====== SUPPLIED MATERIAL

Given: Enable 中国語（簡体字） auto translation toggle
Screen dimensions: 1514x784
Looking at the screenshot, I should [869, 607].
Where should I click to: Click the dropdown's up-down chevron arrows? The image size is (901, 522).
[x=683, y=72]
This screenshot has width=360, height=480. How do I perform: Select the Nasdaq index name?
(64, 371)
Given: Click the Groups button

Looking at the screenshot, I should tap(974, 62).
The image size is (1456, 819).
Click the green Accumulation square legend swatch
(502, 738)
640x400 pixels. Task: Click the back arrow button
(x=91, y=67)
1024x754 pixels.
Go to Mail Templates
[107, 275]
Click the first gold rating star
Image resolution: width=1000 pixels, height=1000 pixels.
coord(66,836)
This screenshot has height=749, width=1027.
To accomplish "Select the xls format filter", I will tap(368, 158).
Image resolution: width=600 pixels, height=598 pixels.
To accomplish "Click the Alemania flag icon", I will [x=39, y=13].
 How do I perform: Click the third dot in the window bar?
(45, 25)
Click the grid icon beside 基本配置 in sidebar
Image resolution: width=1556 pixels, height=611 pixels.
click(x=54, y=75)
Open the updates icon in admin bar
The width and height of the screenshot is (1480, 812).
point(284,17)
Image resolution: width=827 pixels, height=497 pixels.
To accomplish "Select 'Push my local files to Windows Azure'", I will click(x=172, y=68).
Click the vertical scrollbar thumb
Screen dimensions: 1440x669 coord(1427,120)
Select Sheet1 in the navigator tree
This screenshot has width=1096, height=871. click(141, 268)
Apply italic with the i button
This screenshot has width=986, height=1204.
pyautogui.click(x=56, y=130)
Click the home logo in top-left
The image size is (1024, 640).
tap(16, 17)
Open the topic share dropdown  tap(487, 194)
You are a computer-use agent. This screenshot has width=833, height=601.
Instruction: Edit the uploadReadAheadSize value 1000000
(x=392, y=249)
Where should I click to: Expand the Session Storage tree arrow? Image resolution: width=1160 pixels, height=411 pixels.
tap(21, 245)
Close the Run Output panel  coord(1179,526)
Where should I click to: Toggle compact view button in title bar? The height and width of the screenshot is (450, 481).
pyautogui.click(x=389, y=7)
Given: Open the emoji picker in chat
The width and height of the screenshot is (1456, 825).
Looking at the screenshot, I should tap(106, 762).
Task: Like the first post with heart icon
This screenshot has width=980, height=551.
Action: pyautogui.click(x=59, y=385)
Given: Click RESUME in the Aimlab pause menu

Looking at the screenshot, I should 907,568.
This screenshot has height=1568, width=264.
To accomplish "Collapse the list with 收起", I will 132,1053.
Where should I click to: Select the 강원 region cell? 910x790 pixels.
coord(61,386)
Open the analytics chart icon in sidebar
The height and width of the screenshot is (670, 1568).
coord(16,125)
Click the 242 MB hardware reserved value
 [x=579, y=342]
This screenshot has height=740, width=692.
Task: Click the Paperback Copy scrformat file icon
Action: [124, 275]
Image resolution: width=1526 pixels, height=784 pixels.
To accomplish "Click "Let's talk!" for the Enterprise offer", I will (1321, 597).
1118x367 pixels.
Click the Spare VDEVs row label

============

INSTRUCTIONS FOR THE TASK
As listed above, the lines from the line with "Where should I click to: Click" to the line with "Open the topic" are to be echoed exactly, with both ends included and nothing added.

TASK RESULT
Where should I click to: Click the dropdown's up-down chevron arrows? The image size is (901, 522).
[x=683, y=72]
This screenshot has width=360, height=480. How do I perform: Select the Nasdaq index name?
(64, 371)
Given: Click the Groups button

Looking at the screenshot, I should tap(974, 62).
The image size is (1456, 819).
Click the green Accumulation square legend swatch
(502, 738)
640x400 pixels. Task: Click the back arrow button
(x=91, y=67)
1024x754 pixels.
Go to Mail Templates
[107, 275]
Click the first gold rating star
Image resolution: width=1000 pixels, height=1000 pixels.
coord(66,836)
This screenshot has height=749, width=1027.
To accomplish "Select the xls format filter", I will tap(368, 158).
Image resolution: width=600 pixels, height=598 pixels.
To accomplish "Click the Alemania flag icon", I will [x=39, y=13].
 How do I perform: Click the third dot in the window bar?
(45, 25)
Click the grid icon beside 基本配置 in sidebar
Image resolution: width=1556 pixels, height=611 pixels.
click(x=54, y=75)
Open the updates icon in admin bar
The width and height of the screenshot is (1480, 812).
point(284,17)
Image resolution: width=827 pixels, height=497 pixels.
To accomplish "Select 'Push my local files to Windows Azure'", I will click(x=172, y=68).
Click the vertical scrollbar thumb
Screen dimensions: 1440x669 coord(1427,120)
Select Sheet1 in the navigator tree
This screenshot has width=1096, height=871. click(141, 268)
Apply italic with the i button
This screenshot has width=986, height=1204.
pyautogui.click(x=56, y=130)
Click the home logo in top-left
The image size is (1024, 640).
tap(16, 17)
Open the topic share dropdown  tap(487, 194)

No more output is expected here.